(Records from a dataset)
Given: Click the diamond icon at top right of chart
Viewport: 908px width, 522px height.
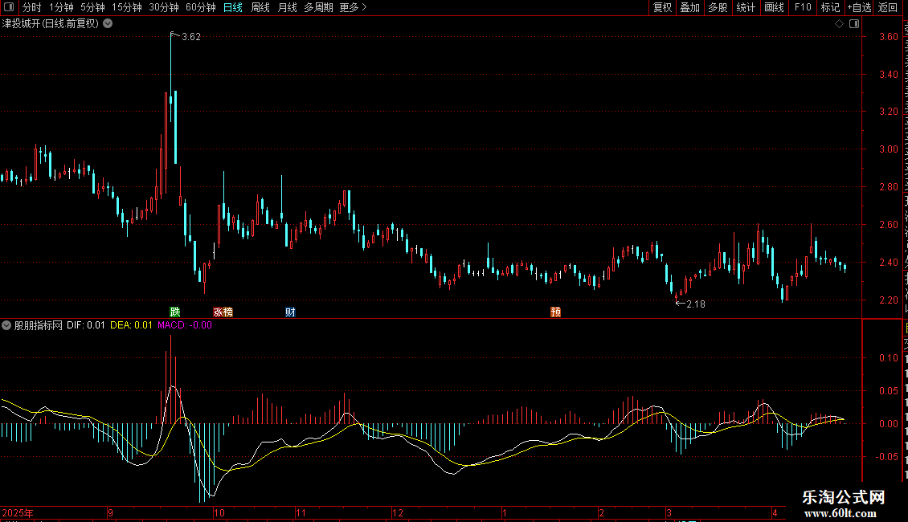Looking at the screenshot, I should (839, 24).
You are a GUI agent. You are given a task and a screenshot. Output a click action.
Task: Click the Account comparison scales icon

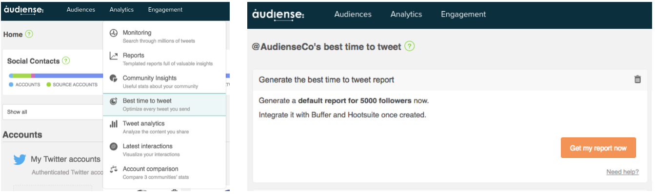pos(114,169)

* * *

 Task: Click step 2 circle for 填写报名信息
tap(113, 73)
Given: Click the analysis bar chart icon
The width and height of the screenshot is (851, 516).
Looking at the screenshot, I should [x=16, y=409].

What the exercise asks:
Copy every line of the records above that contains "chart".

Task solution:
Given: Click the diamond icon at top right of chart
Given: Click the analysis bar chart icon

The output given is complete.